Война 08.08.08. Принуждение Грузии к миру (Цыганок) - страница 142

Одним из промежуточных результатов осмысления августовских событий в Южной Осетии стало то, что некоторые ведущие западные политики и эксперты вдруг заговорили об истории — не как о заоблачных высотах, а как о злободневности. У всех на слуху фраза Кондолизы Райс, прозвучавшая 18 сентября 2008 г. в Фонде Маршалла в Вашингтоне: «Ставшие анахронизмом демонстрации Россией своей военной мощи не смогут повернуть историю вспять».[218] Но госсекретарь США после Цхинвали не первая заговорила об истории. К примеру, еще 21 августа «The Financial Times» написала: «Порой малозначительные события предвещают большие перемены. Одним из таких событий может стать грузинское фиаско. Оно возвещает конец эпохи, наступившей после холодной войны… Оно означает нечто гораздо более важное: возвращение истории».

Даже приведенные выше цитаты (а высказываний на тему «поворота истории» было множество) демонстрируют, что в мире началась борьба за придание глобального смысла образу кавказских событий, причем с явным прицелом на формирование на его основе будущих концептов мировой политики. Вот каковы ставки в идущей информационной войне![219]
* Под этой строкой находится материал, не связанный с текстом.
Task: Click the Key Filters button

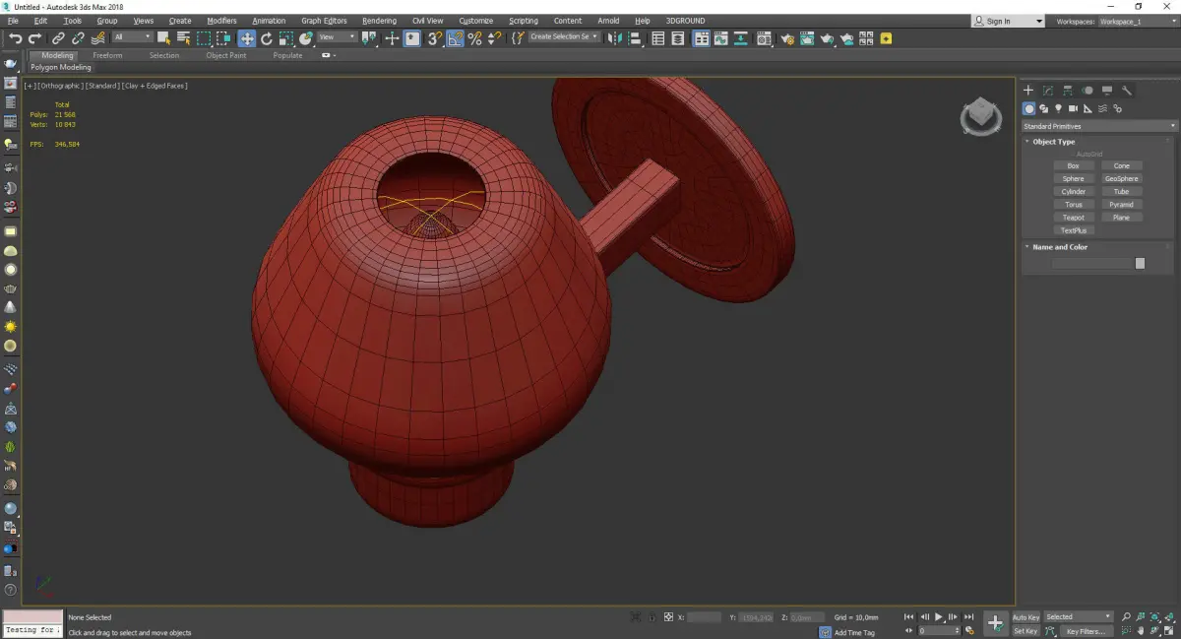Action: 1085,631
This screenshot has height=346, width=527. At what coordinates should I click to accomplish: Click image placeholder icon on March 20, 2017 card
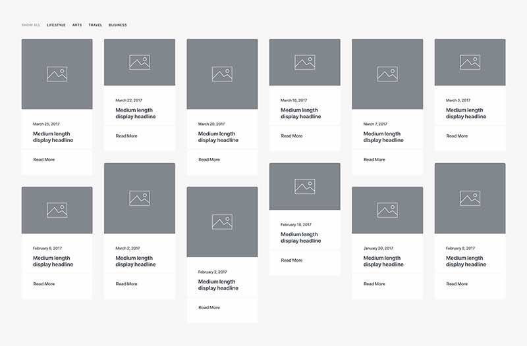point(222,74)

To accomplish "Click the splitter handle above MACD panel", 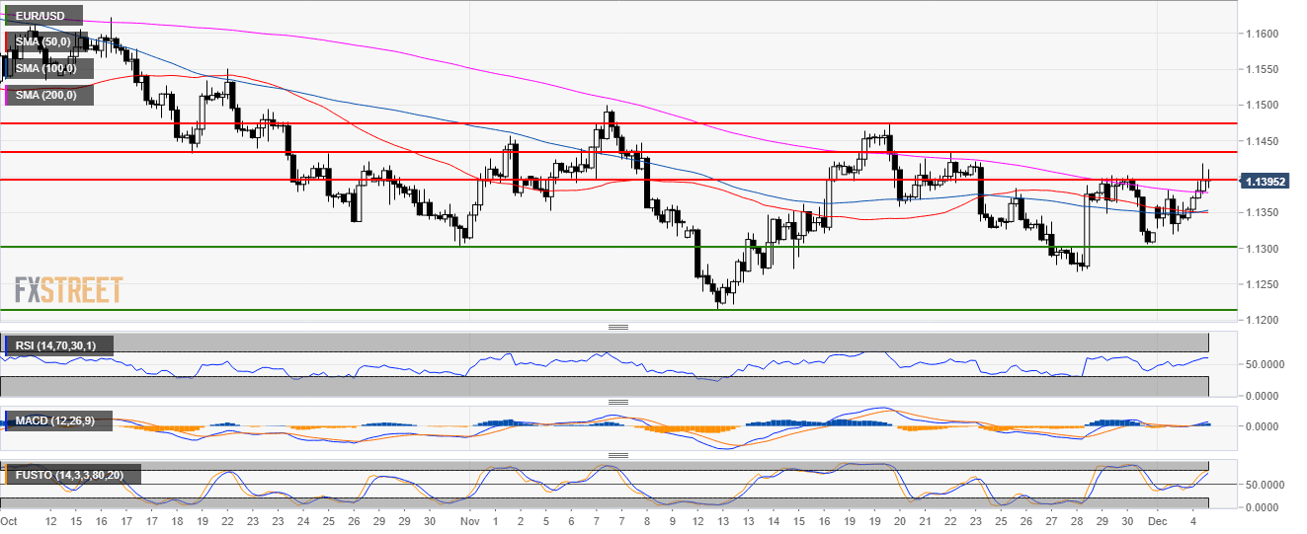I will pyautogui.click(x=617, y=403).
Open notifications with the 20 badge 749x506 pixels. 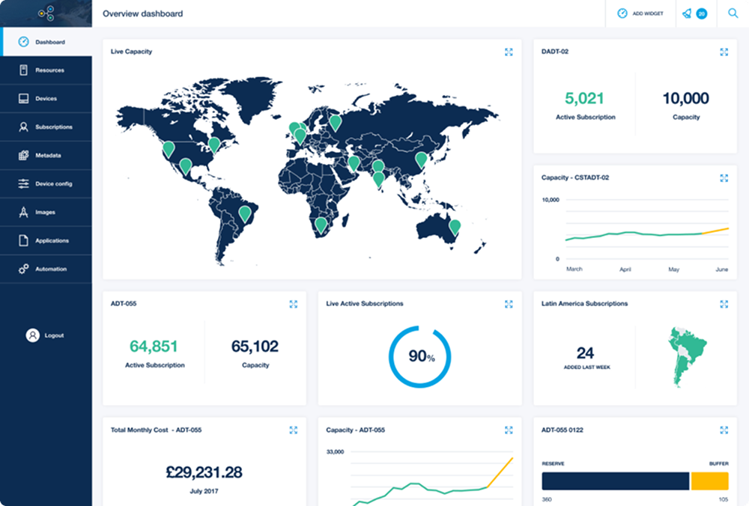[x=694, y=13]
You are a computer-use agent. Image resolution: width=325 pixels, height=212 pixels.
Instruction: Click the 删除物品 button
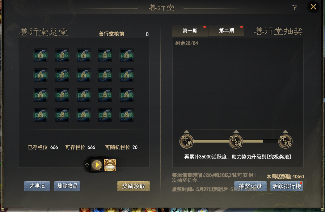[x=67, y=186]
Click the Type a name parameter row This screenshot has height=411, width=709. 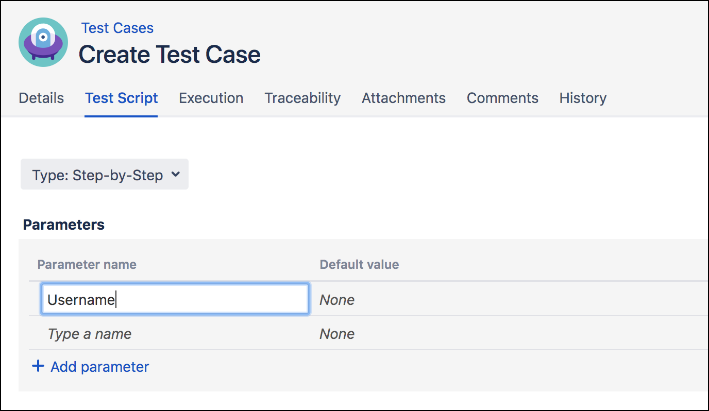[x=89, y=334]

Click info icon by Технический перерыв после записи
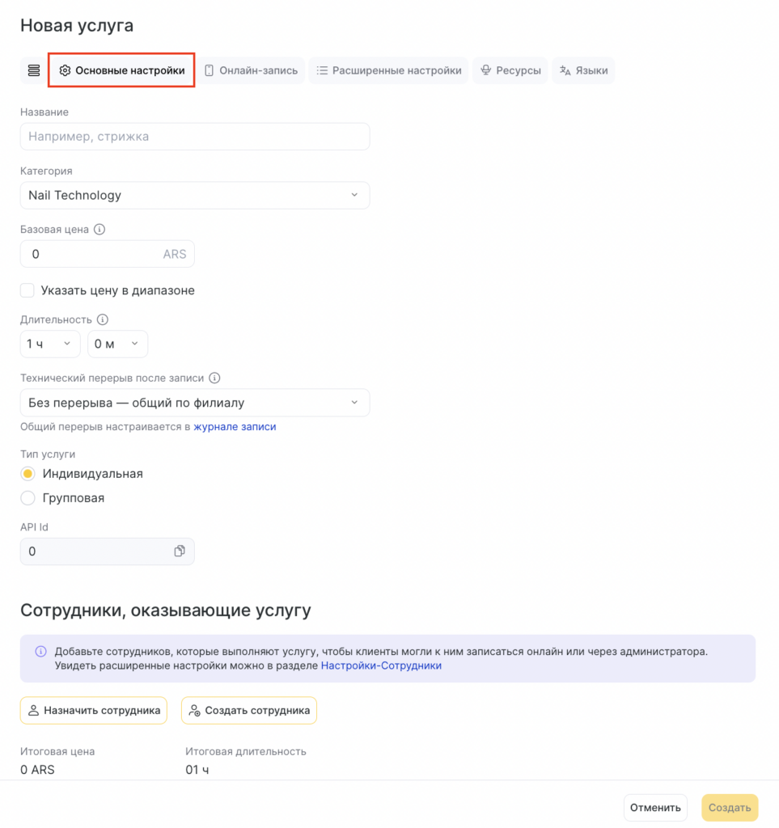(214, 378)
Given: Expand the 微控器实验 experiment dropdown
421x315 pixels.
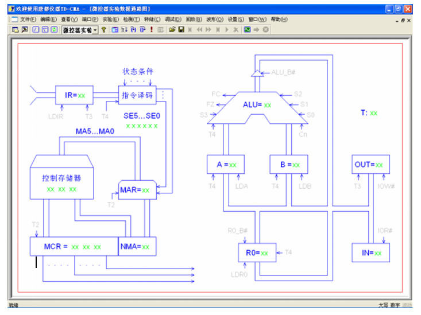Looking at the screenshot, I should 95,30.
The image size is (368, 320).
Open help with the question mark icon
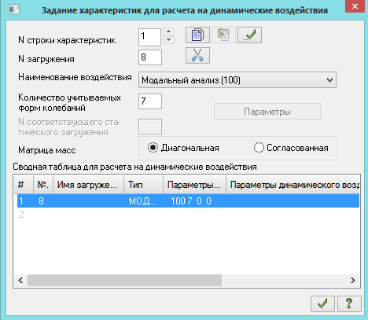tap(349, 303)
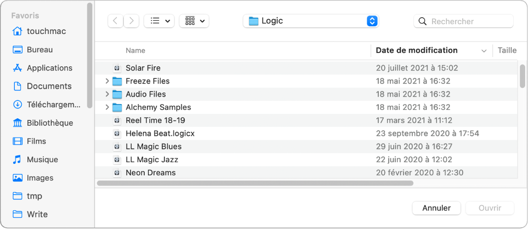Screen dimensions: 528x229
Task: Open the grouping options dropdown
Action: pyautogui.click(x=194, y=21)
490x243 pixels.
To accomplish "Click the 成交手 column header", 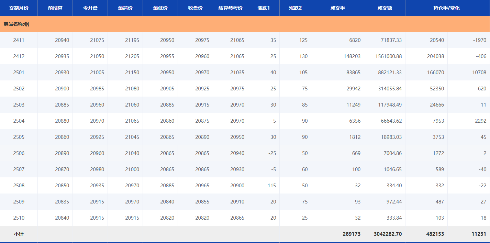I will (x=337, y=8).
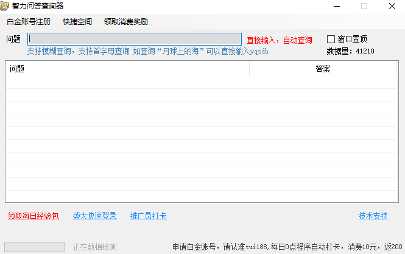Click the 领取每日经验包 link
Viewport: 405px width, 254px height.
tap(33, 216)
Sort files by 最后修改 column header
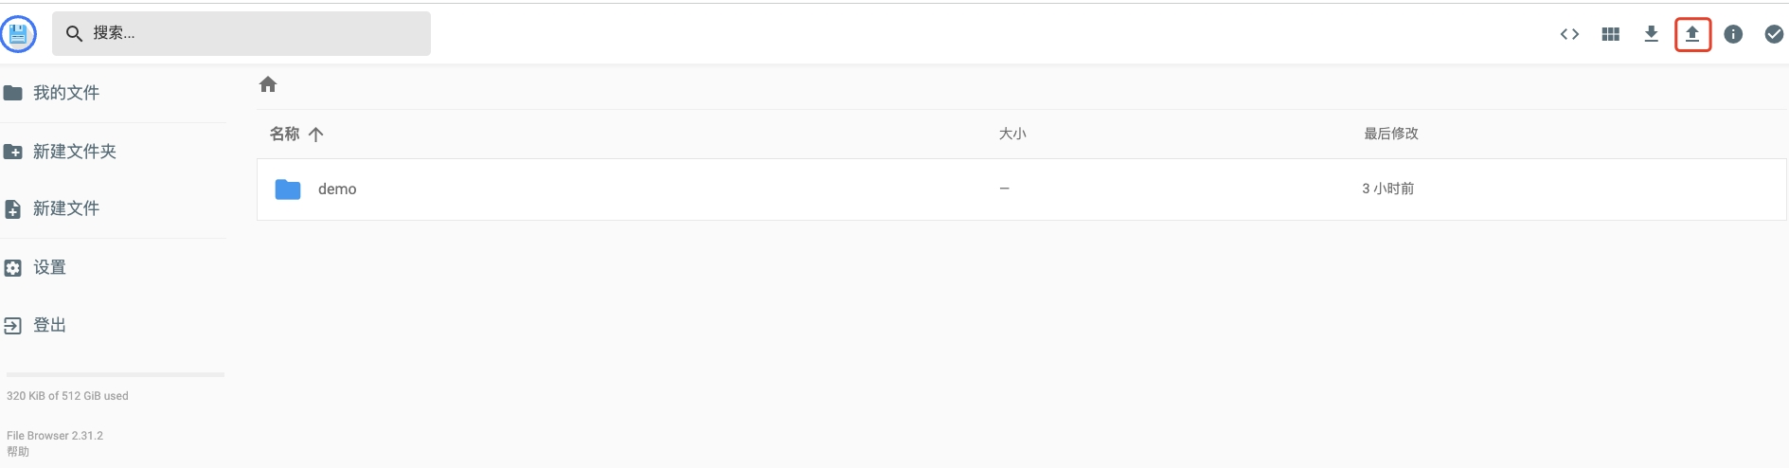Viewport: 1789px width, 468px height. coord(1390,135)
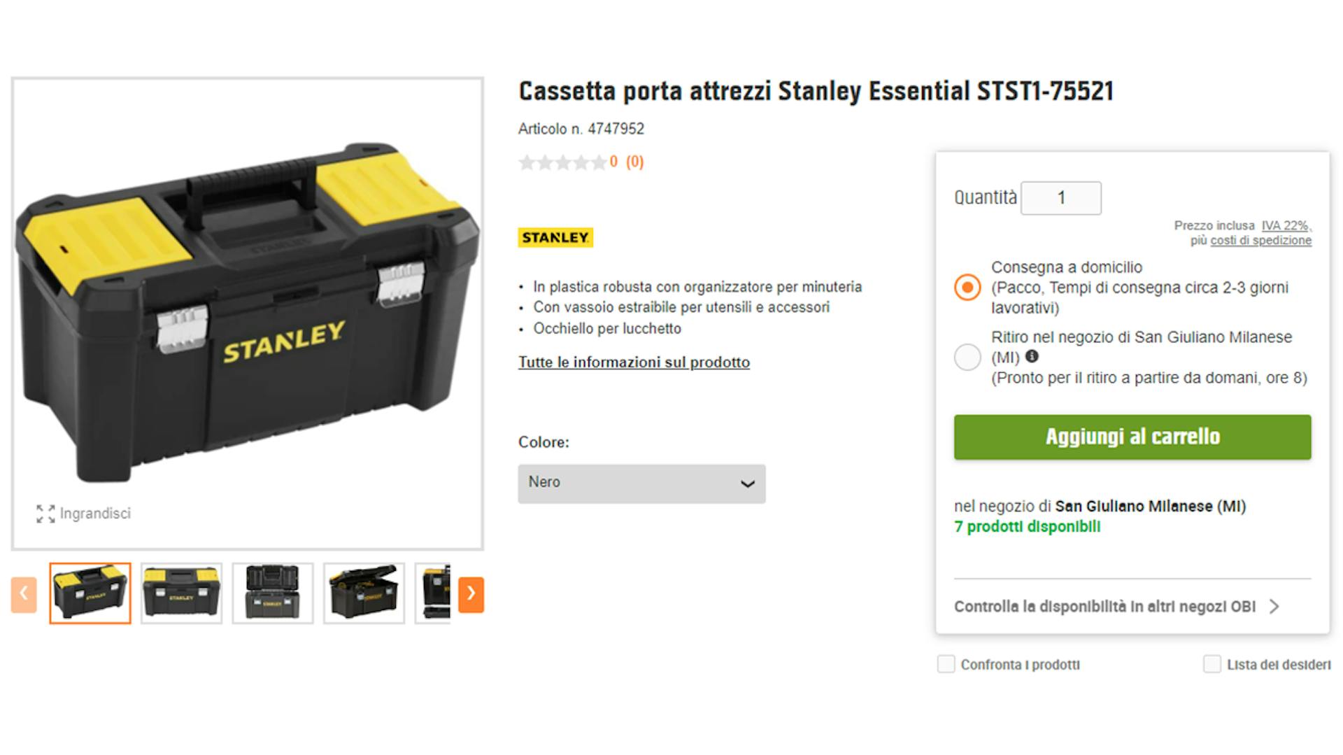Open the Colore dropdown showing Nero

pos(641,484)
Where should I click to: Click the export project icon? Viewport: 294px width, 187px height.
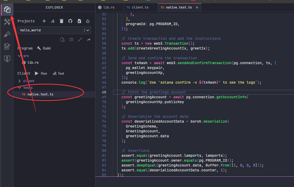click(88, 21)
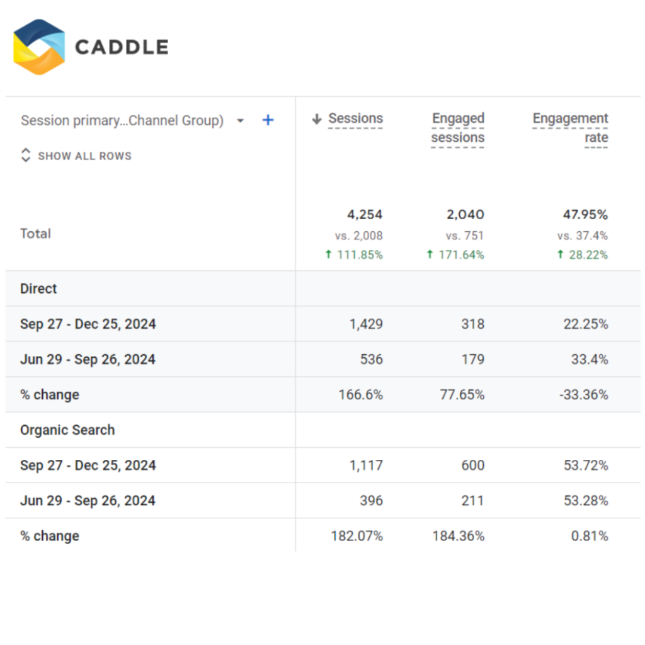The image size is (645, 645).
Task: Select the Direct channel row
Action: (x=38, y=288)
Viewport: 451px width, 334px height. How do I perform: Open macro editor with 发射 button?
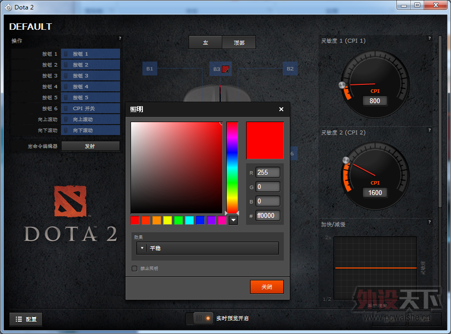point(90,146)
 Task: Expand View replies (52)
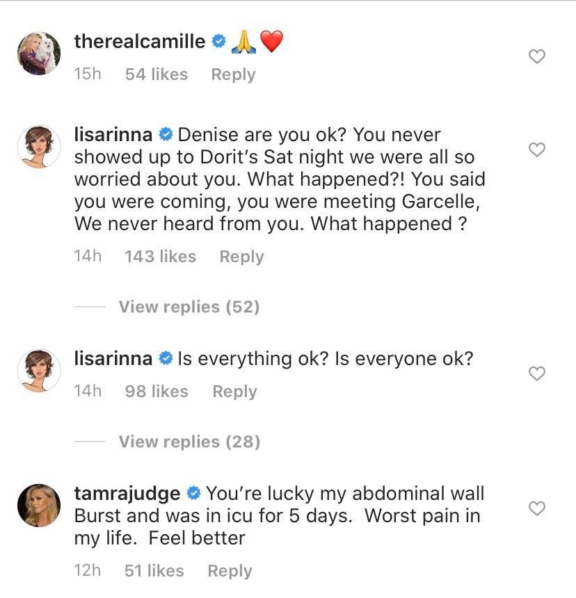click(x=189, y=307)
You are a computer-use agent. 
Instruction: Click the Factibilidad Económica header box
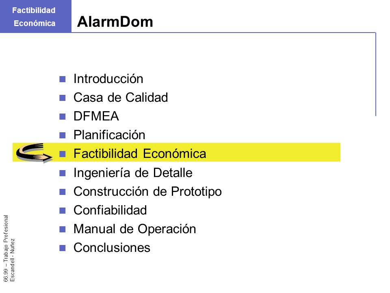pyautogui.click(x=36, y=16)
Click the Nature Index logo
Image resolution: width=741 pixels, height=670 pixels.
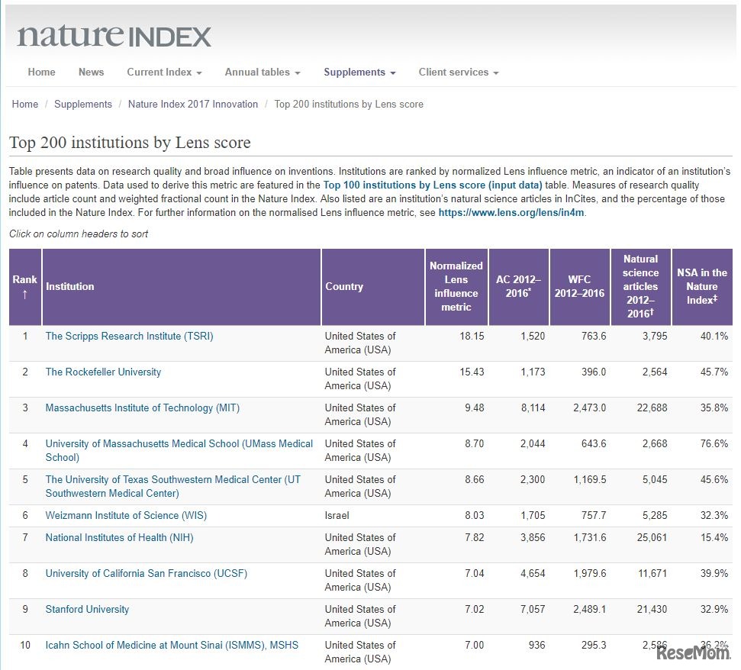pyautogui.click(x=114, y=36)
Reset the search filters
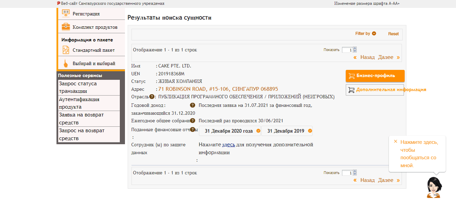Image resolution: width=456 pixels, height=211 pixels. 393,34
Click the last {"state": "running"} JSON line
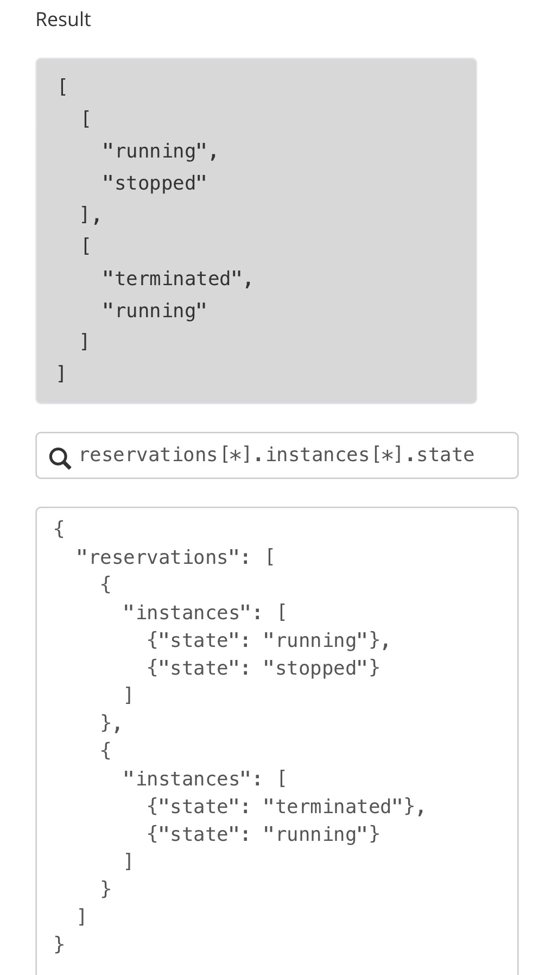The height and width of the screenshot is (975, 558). tap(264, 834)
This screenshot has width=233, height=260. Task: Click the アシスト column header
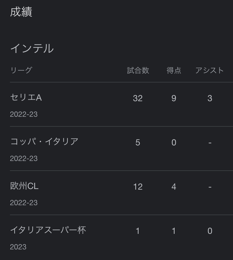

Именно по этой причине на самых высоких уровнях принятия решений бушуют небывалые «информационные страсти». 9 сентября 2008 г. на слушаниях в конгрессе США с участием представителей Пентагона и Госдепартамента разведка доложила, что именно Грузия была агрессором в югоосетинском конфликте. Заместитель госсекретаря Д. Фрид был вынужден признать, что администрация США не располагала независимой информацией о хронологии югоосетинского конфликта и что американская позиция формировалась на основе грузинских источников. Демократы «поймали мяч» на лету, и Хиллари Клинтон тут же предложила создать комиссию конгресса для выяснения, кто именно искажал информацию о происходящем в Южной Осетии. Конечно, в этой коллизии была велика доля предвыборной полемики и межпартийного противостояния. Но в ней нельзя не увидеть и масштаб информационного столкновения, докатившегося до конгресса США, и очевидное свидетельство растущего политического значения информационных войн.

Официальная информационная работа России достигла статуса «достаточно достоверной» в глазах российского населения, но не смогла стать «достаточно достоверной» для западного общества. Сегодня повсеместно существуют психологические, дезинформационные, политтехнологические структуры. Управление администрации Президента РФ по межрегиональным и культурным связям ни по численности, ни по своим прерогативам не может осуществлять всю емкую работу по информационному противодействию и ведению информационной войны. Совет Безопасности оказался не готов к этой войне. Не приспособлен к ней был МИД и подотчетный ему Росзарубежцентр. Он не имел четкого плана и не работал с национальными диаспорами, которые могли стать важнейшим инструментом в формировании позитивного образа России. Пресс-центр Сухопутных войск России в информационной войне решал свои «важные задачи»: только просил «иностранных журналистов», работавших в РИА «Новости» помочь России прорвать информационную блокаду.